Asda’s turnaround efforts has continued to bear fruit after it reported its second consecutive quarter of like-for-like sales growth.
The Big 4 grocer today posted like-for-like sales growth of 1.1 per cent for the 12 weeks ending September 30, while overall net sales climbed 3.6 per cent.
The results also marked Asda’s fifth consecutive quarter of continued sales improvement.
The parent company of the the Leeds-based retailer, US retail giant Walmart, attributed the results to increased basket sizes, and an improved value proposition, in-store service and online offer.
“In the UK, Asda delivered positive comp sales again this quarter,” Walmart president and chief executive Doug McMillon said.
“The improvements in store experience and price investments are increasing store basket sizes.”
Walmart chief financial officer Brett Biggs added: “Customers continue to respond to investments in the value proposition.
“In fact, during the quarter, our in store service metrics continued to improve and performance strengthened across our private brand and online grocery offerings.
“While we are pleased with the improved performance in the business we know we have more work to do.”
While a profit figure was not provided, Walmart said Asda’s gross profit rate declined, mostly because of commodity price headwinds and ongoing price investments.
In its last trading update, Asda said a turnaround scheme that consisted of price cuts and store improvements helped it achieve its first rise in quarterly like-for-like sales in three years.

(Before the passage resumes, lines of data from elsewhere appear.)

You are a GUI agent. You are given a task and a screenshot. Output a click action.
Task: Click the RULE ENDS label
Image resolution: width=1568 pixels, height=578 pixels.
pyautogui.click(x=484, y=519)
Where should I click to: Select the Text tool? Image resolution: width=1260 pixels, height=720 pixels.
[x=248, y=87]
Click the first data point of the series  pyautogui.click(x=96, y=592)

Despite ending a slump that lasted 11 consecutive quarters, the Big 4 grocer was still seeking to cut costs at the time – which included hundreds of redundancies and scores of store closures announced in September.

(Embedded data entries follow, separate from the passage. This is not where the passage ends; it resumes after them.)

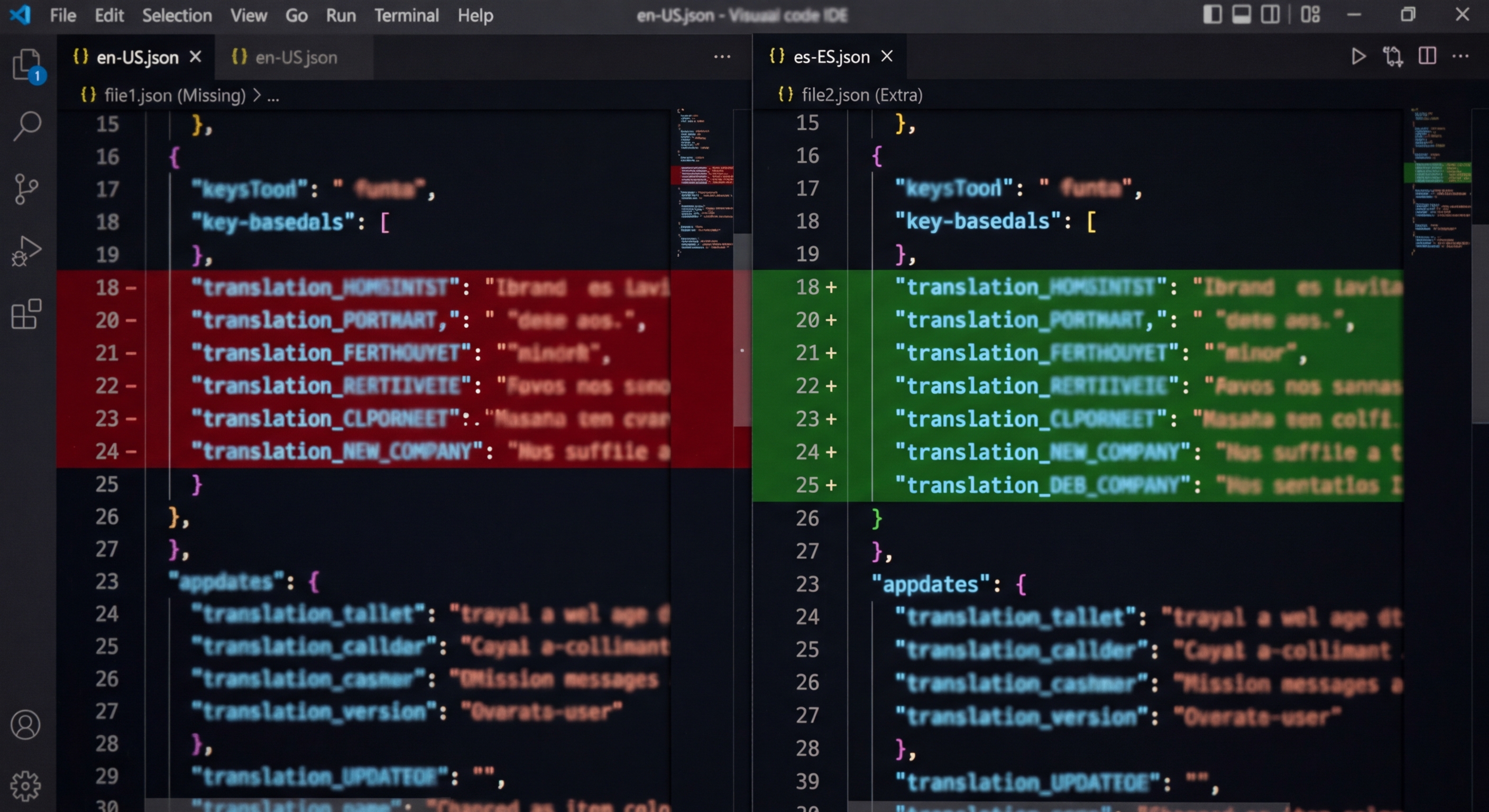Open left editor group more actions menu
This screenshot has width=1489, height=812.
click(x=722, y=57)
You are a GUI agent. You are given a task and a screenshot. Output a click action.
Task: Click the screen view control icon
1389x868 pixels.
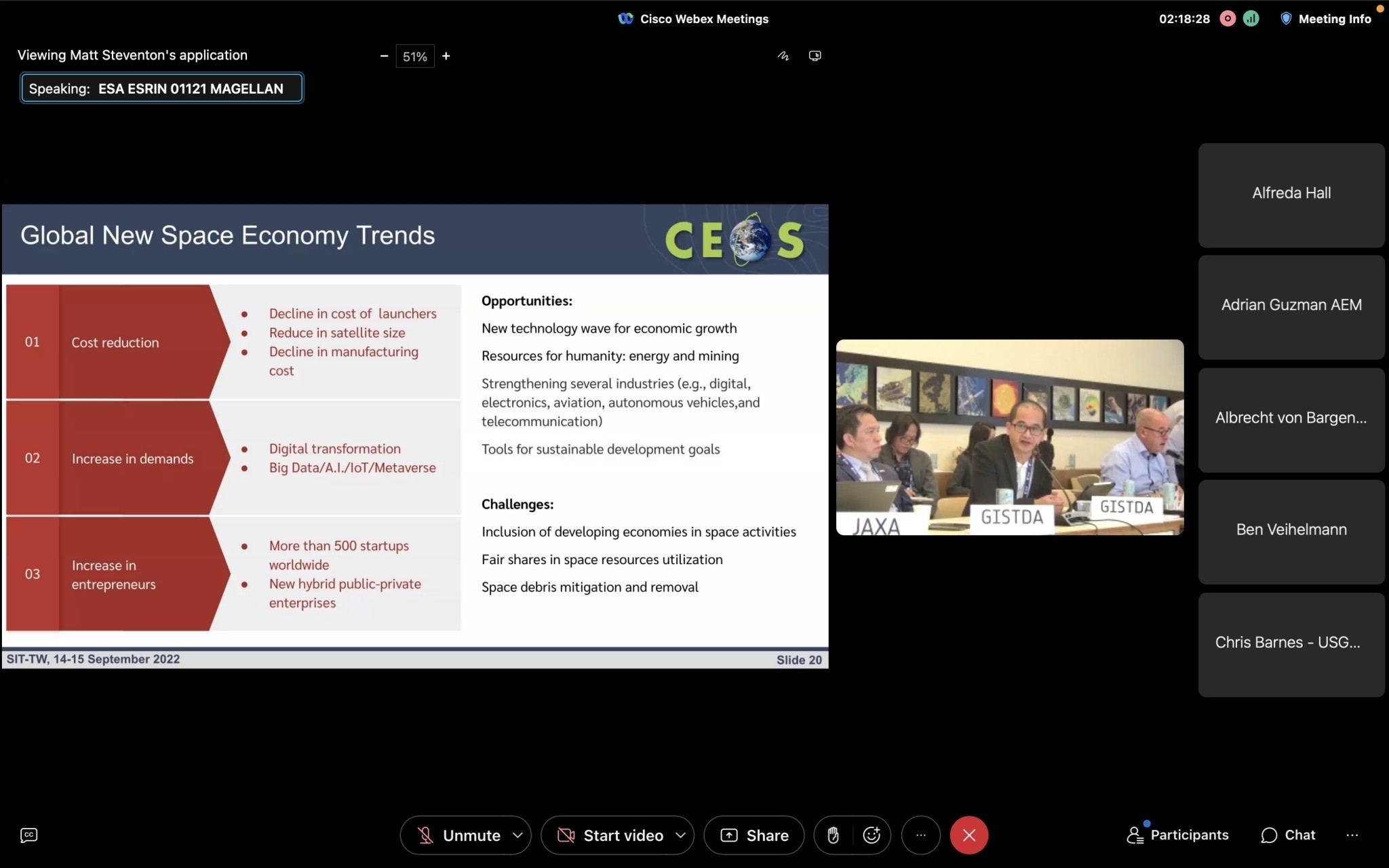coord(815,56)
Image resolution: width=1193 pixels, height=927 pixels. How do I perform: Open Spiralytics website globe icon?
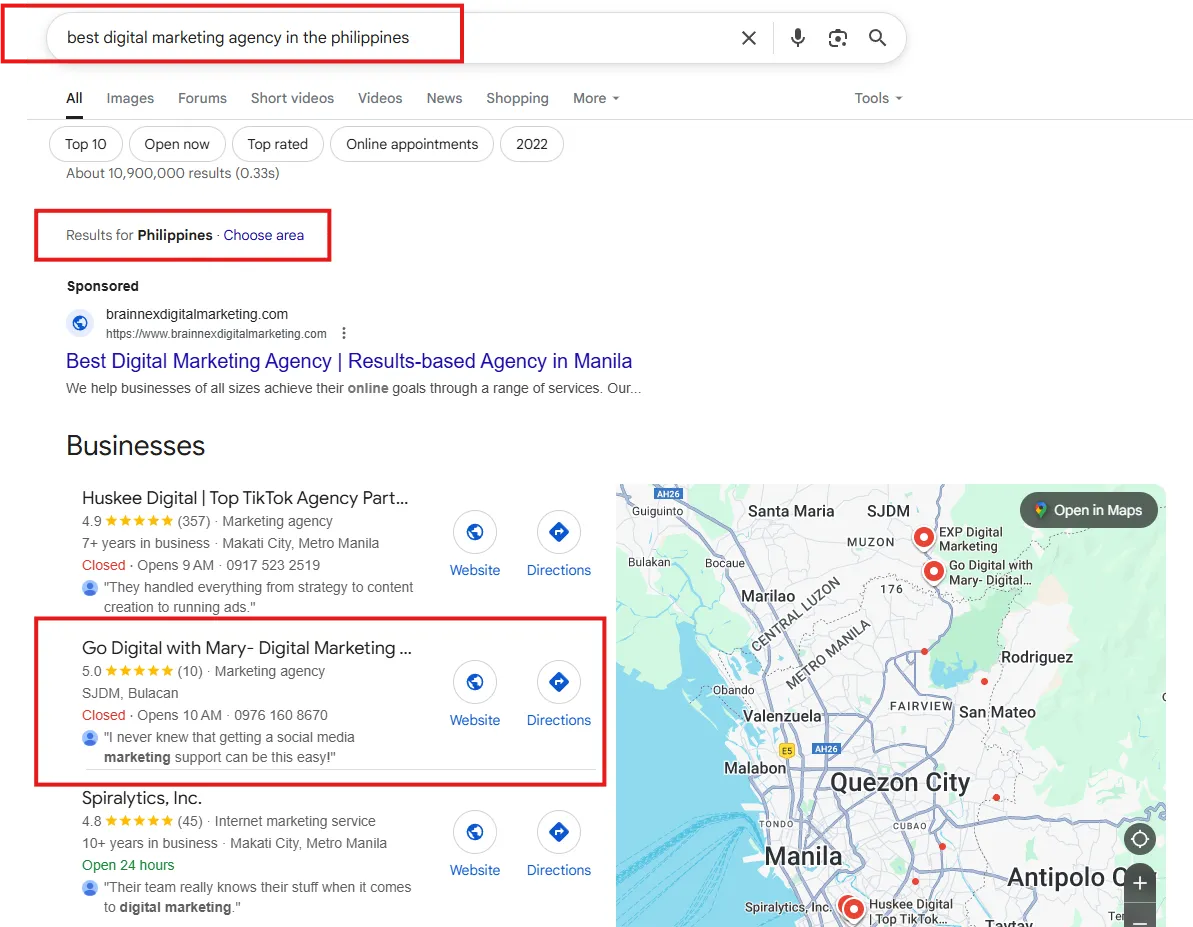(x=475, y=833)
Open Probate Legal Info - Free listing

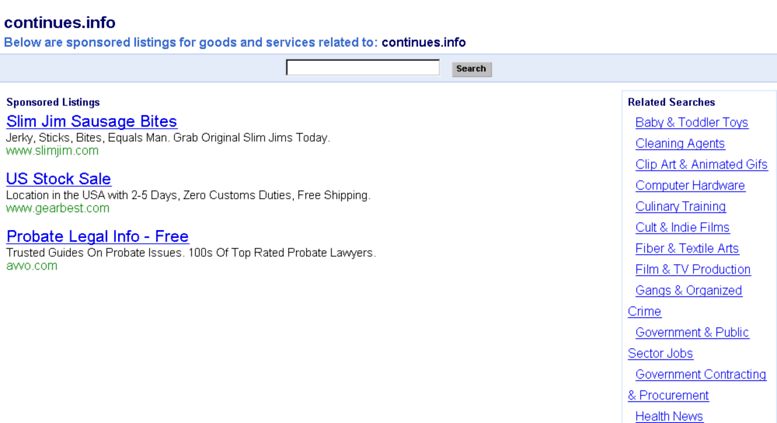click(97, 237)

The retailer has struggled to keep its head above water amid increasing pressure from discounters Aldi and Lidl and larger rivals solidifying their offering with convenience and supplier acquisitions.
A return to shop price inflation following the depreciation of the pound and the appointment of Sean Clarke as chief executive last year have so far shown marginal signs of improvement for Asda, and analysts expect this trend to continue.

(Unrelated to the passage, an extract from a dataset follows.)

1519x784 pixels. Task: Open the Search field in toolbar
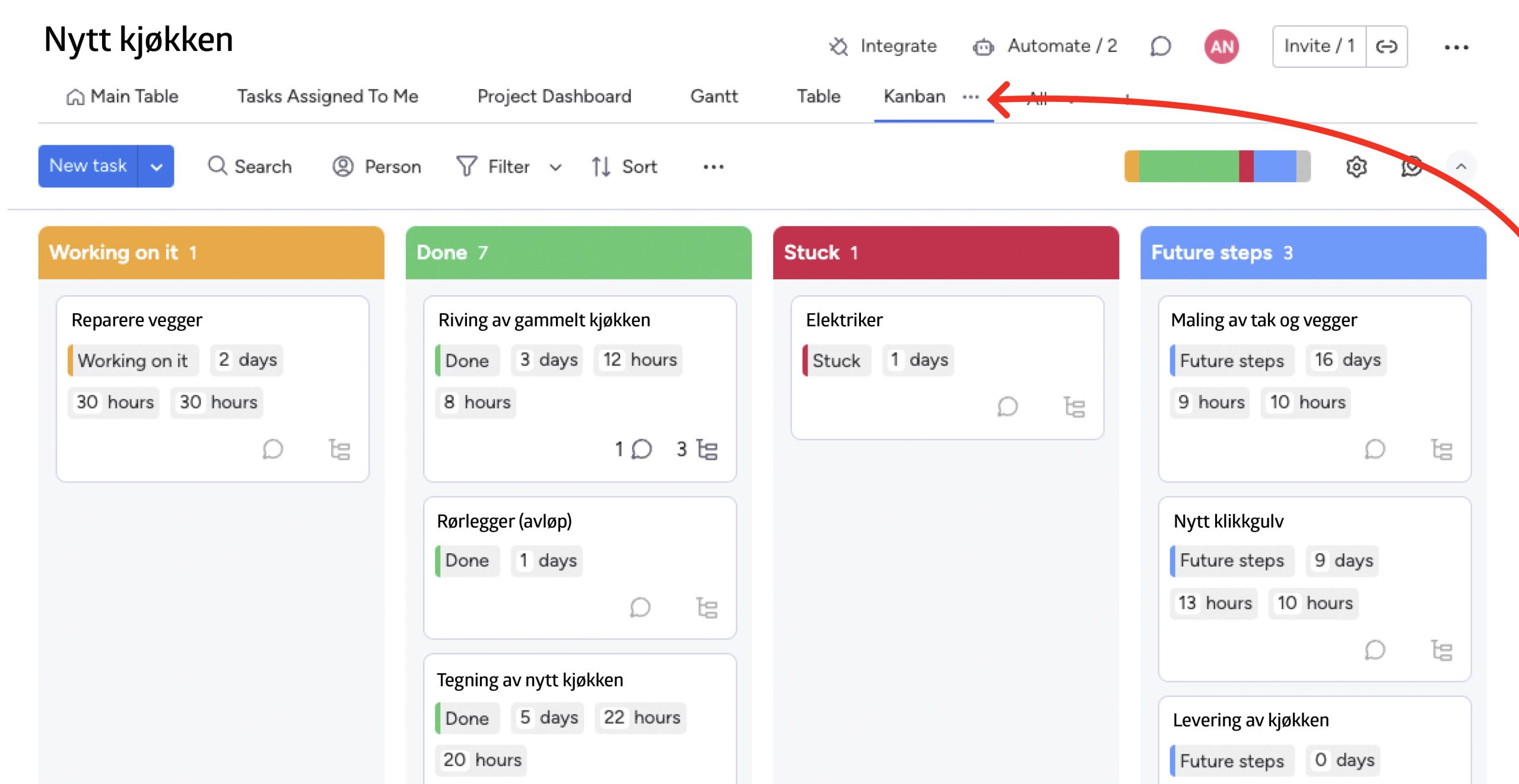(250, 167)
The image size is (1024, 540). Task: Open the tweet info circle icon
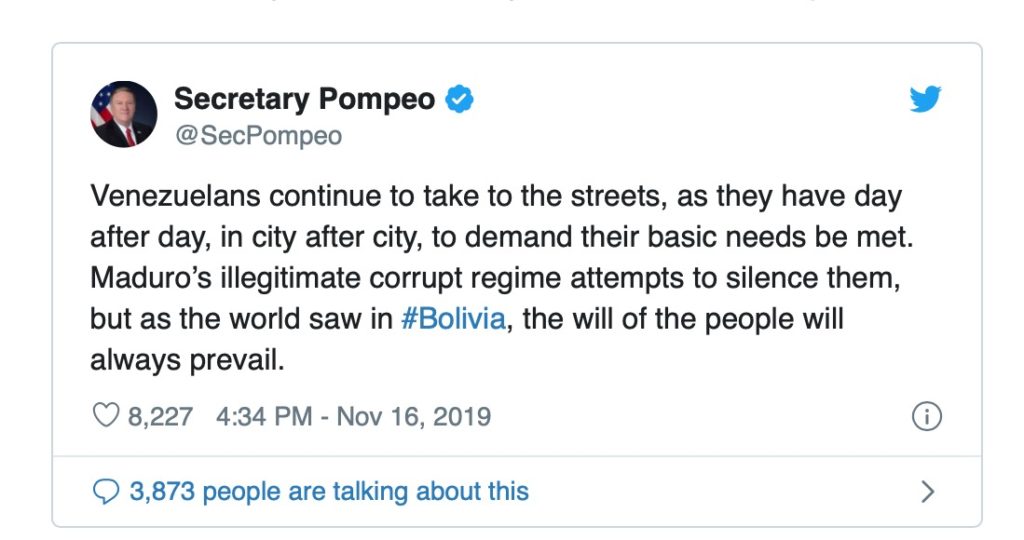click(x=927, y=417)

However, last month Asda announced that chief operating officer Roger Burnley was set to be promoted and will replace Clarke in the new year.
“We’re excited to have Roger Burnley lead Asda into the future as CEO starting next year,” McMillon said.
“Over the past year, Roger has been our COO and deputy CEO and he has a long and distinguished retail career.
“I’d like to thank Sean Clarke for the tremendous work that he has done over the past year to stabilise the business and position it for growth.
“Sean has done a lot for our company living in five countries over his 21-year career with Walmart.”